** TO DO **
a – Transcribe the passage on the car search between "The sergeant then asked" and "did not open.", inclusive.
b – List every object that the passage on the car search says the sergeant found while searching the car.

** TEXT **
The sergeant then asked Stankus and a passenger, Stankus' fiancee, to exit the car and stand with the chief on the curb near the car. The sergeant testified that as Stankus exited the car, he told him he would find nothing illegal and that "[y]ou can even look in the trunk." Stankus also told the sergeant that the trunk did not open.

The sergeant began his search by looking under the driver's seat, where he found a large clear plastic baggy containing a white powdery substance. The sergeant did not ask Stankus what the substance was, and he did not open the bag or conduct any field testing to identify the substance. However, based on its location, packaging and appearance, the sergeant suspected that the bag contained cocaine, and he placed both Stankus and his fiancee under arrest. They were then handcuffed and placed in the back seat of the squad car.

The sergeant then resumed his search and tried to open the trunk with the car key. But Stankus' statement that the trunk did not open proved correct, and the sergeant bent the key as he tried to unlock the trunk. The sergeant then discovered that he could access the trunk by folding down the back seats to the hatch area. During his examination of the trunk, he found a gym bag and a pair of lead-cast brass knuckles. When he opened the gym bag, he discovered a sawed-off, twelve-gauge shotgun. The plastic bag later proved to be flour.

** RAW DATA **
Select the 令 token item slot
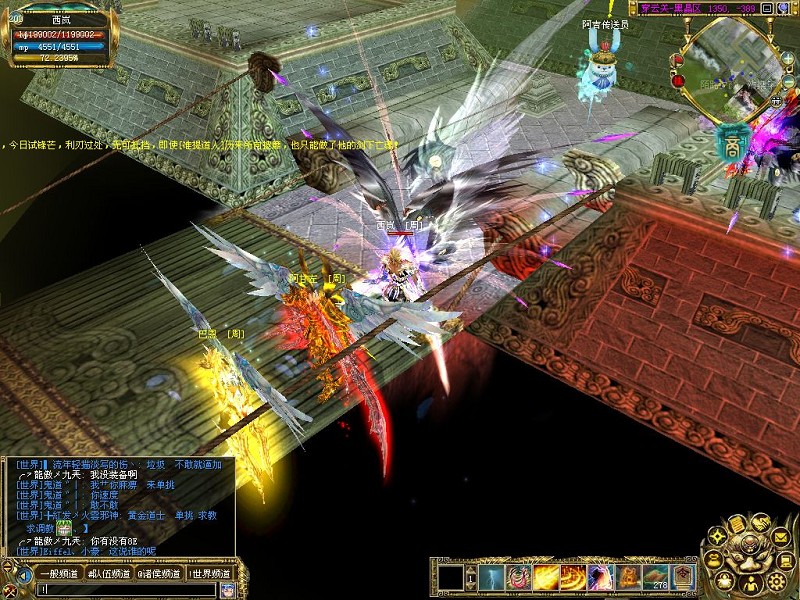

** RESULTS IN ORDER **
a –
The sergeant then asked Stankus and a passenger, Stankus' fiancee, to exit the car and stand with the chief on the curb near the car. The sergeant testified that as Stankus exited the car, he told him he would find nothing illegal and that "[y]ou can even look in the trunk." Stankus also told the sergeant that the trunk did not open.

b –
- A large clear plastic baggy containing a white powdery substance (under the driver's seat)
- A gym bag
- A pair of lead-cast brass knuckles
- A sawed-off, twelve-gauge shotgun (inside the gym bag)